## Directions
Please rewrite every line from the one containing "Expand the command field dropdown arrow" down to the one containing "tap(37, 1054)", adjusting each coordinate in the answers upward by 143 and leaving everything else unchanged.
## begin Dataset content
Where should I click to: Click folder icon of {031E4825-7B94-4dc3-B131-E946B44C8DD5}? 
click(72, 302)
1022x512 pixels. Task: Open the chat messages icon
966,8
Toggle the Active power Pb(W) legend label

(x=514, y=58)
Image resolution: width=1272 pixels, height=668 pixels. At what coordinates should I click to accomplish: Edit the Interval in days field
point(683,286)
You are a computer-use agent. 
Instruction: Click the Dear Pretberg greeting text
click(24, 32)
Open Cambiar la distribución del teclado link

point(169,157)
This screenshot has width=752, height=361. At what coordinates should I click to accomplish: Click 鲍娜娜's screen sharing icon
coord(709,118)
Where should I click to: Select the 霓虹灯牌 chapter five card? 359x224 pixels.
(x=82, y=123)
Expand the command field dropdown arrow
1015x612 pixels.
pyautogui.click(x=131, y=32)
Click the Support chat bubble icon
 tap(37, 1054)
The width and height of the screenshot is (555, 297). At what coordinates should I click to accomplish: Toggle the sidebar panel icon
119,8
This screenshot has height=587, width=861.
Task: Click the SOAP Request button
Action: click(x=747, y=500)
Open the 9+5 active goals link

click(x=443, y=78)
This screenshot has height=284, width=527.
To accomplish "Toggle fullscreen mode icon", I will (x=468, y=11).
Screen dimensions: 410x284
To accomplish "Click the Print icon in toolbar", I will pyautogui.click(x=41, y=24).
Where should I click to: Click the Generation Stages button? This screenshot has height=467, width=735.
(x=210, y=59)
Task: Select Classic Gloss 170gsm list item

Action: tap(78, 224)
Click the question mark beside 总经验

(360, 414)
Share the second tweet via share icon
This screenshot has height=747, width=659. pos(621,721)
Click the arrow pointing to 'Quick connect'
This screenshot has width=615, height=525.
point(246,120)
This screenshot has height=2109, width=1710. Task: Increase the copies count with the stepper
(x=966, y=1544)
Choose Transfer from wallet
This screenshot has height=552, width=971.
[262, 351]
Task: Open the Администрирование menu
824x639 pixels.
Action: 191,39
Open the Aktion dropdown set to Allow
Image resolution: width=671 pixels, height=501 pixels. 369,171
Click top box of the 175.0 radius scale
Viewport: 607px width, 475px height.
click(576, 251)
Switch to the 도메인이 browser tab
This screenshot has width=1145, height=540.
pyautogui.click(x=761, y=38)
## end Dataset content
## Response to this task
Expand the command field dropdown arrow
1015x612 pixels.
pyautogui.click(x=274, y=175)
Click the Support chat bubble icon
 tap(180, 1197)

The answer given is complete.